In fact, that’s quite an understatement. According to data from Feedvisor, a provider of algorithmic repricing and revenue intelligence, Prime Day orders were up 69% in the first 12 hours vs. 2017, and sales up 89%. Compared to the same period last week on Amazon, sales are up 80%, Feedvisor said.
Right at the 3 p.m. EDT start time on Monday, there was a website crash that prevented shoppers from accessing Amazon.com, leading to images of dogs, apologies and of course lots of social media blowback. After the site was back up, shoppers had to temporarily enter a security code to get in. It’s unclear how long the site was down although some of the issues seem to have been resolved by 4:30 p.m. EDT, while others continued until 7 p.m.

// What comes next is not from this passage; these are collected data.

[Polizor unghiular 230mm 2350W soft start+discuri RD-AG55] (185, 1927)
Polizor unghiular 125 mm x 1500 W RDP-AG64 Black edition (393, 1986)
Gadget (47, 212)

“Some customers are having difficulty shopping, and we’re working to resolve this issue quickly,” an Amazon spokesperson told CNN Monday night. “Many are shopping successfully – in the first hour of Prime Day in the U.S., customers have ordered more items compared to the first hour last year. There are hundreds of thousands of deals to come and more than 34 hours to shop Prime Day.”
In Spain, nearly 1,800 Amazon workers walked off the job on Monday for a planned 72-hour strike in a protest over wages and working conditions, with workers in Germany expected to do the same today. This has happened in past years leading up to the Christmas holiday but not on Prime Day. Amazon said the labor issues didn’t materially affect its operations.
“Amazon is a fair and responsible employer and as such we are committed to dialogue, which is an inseparable part of our culture,” the company said in response. “We are committed to ensuring a fair cooperation with all our employees, including positive working conditions and a caring and inclusive environment.”
Advocacy groups have organized a boycott of Amazon and protests outside Whole Foods Markets throughout Prime Day to pressure the company to not sell Nazi, Confederate and white supremacist items from third-party merchants.
“The goal of #PrimeDayofAction is to raise awareness about the harmful practices of the nation’s largest online retailer and to ask: is there anything Amazon won’t do for a dollar?” said The Action Center on Race and the Economy.
In a counter to all the bad PR moments, Amazon sent out a number of press releases this morning touting new Amazon Web Services contracts with Major League Baseball, 21st Century Fox and Epic Games. AWS is by far the biggest profit center for Amazon, which made it easier for the company to spend more than $7 billion in shipping costs last year. That rapidly rising figure is the impetus for Amazon’s ever-expanding logistics developments, an attempt to lessen its dependence on major carriers and handle peak volumes.